Of course, she decided to do this on a Sunday evening when all of the local vets’ offices were closed. Without hesitation, we carefully loaded her into the car and drove for an hour to Hawthorne Animal Hospital. Even after the $100 check-up and medicine, she was still yelping.
Our vet thought she may need a cat scan. We were terrified. Luckily, the vet prescribed prednisone, of all things, and Adriel’s pain was gone!
Doesn’t the above story sound just like what a child’s parent would do? If your child is sick, don’t you worry? If his/her condition worsens, do you not take them to the Emergency Room at the nearest hospital to try to get them the best treatment possible? Us fur parents may not be so different from the human kind after all.
I think where people believe we cross the line is when we choose to dress up our animals. I will agree that I do not think animals need to wear clothing 24/7. But, I see nothing wrong with dressing them up for Halloween or Christmas.
Every year, Petsmart holds a costume contest the Saturday before Halloween and offers a photo opportunity in front of a spooky background. How is this any different from taking photos of your child all dressed up for Halloween? Keep in mind, my husband and I are NOT actually going around the neighborhood trick-or-treating with our dogs. We like to dress them up FOR the trick-or-treaters that stop by.
Petsmart also offers a photo with Santa every weekend in December. My husband and I have a collection of “ugly” dog sweaters that we like to make our dogs where. It is a funny commentary on the old style family Christmas photos. Once again, how is this any different than dressing up your child and taking him/her to the mall to wait in line for your photo opportunity with the man in red?
I used to be embarrassed of how many dogs I have. But, then I discovered that there are actually a lot of people out there just like me. The more dog centered events that Matt and I attended, the more we met people who felt the exact same way about their pets as we do.
And we found out that we are actually part of a very large fur parent population. It is wonderful to feel the love and support from fellow animal lovers at these events. A sort of animal support group, if you will.
Have you also noticed the emergence of specialty shops for dogs? Treats Unleashed and Three Dog Bakery come to mind. They sell everything from homemade treats to healthy food and everything in between. Plus, pets are encouraged to come in to the stores. And one of the new strip malls in St. Louis, MO welcomes pets
Yes, we love to brag about our fur babies and their many talents. Let’s face it, if you owned a three-legged dog that could jump over a pet gate, wouldn’t you brag about her, too? This is no different from a parent whipping out photos of their child or talking about their latest finger painting.

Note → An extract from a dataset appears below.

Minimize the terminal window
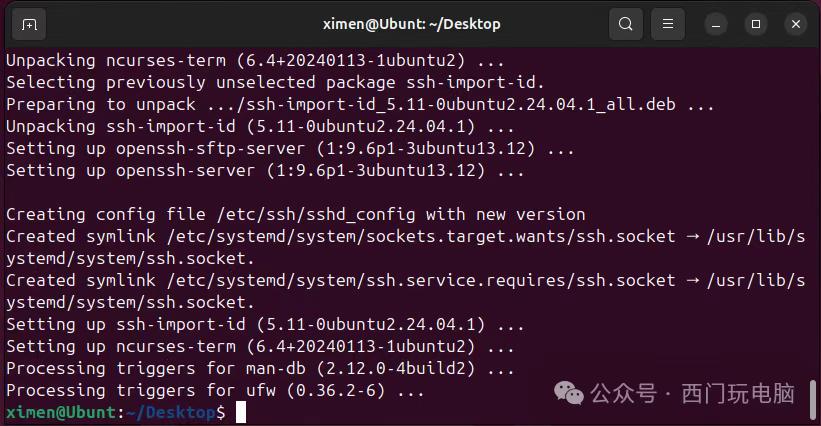This screenshot has width=821, height=426. tap(716, 24)
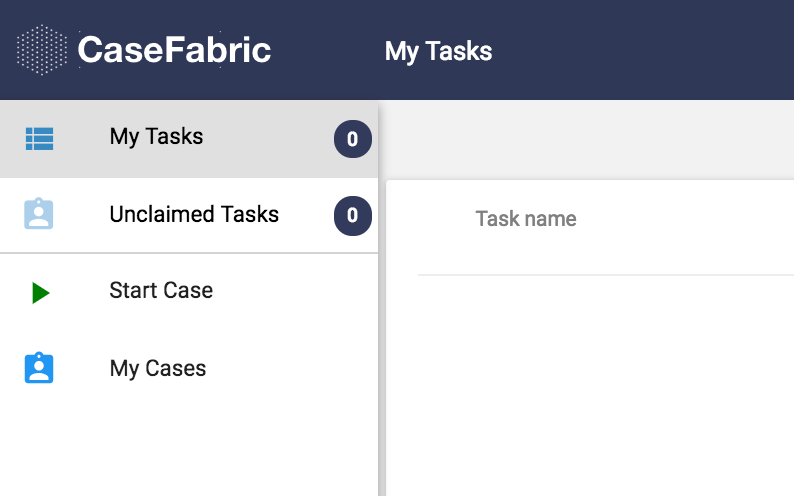Click the CaseFabric brand name text

(174, 50)
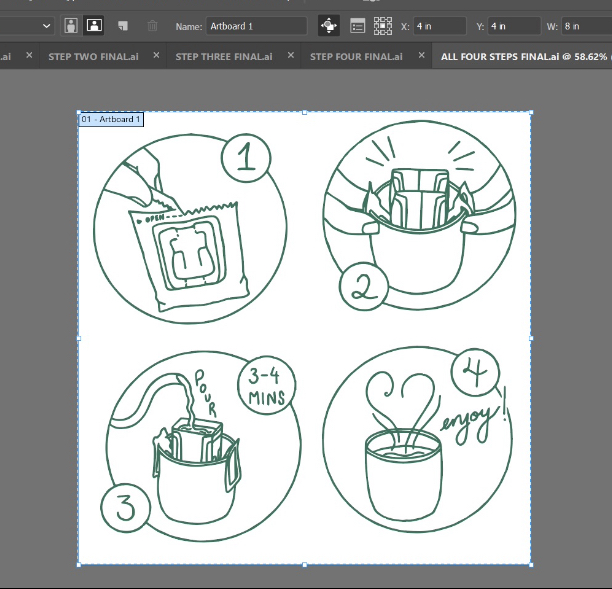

Play dates and birthday parties are staples in a child’s life. Why does this concept suddenly become strange when animals partake in these events? Animals need to be socialized. And why wouldn’t we celebrate the birthday of the pets that are such a huge part of our lives?
So, why all the hostility? We are not trying to diminish or mock the importance of people parents. We are simply asking to be acknowledged as parents in our own right.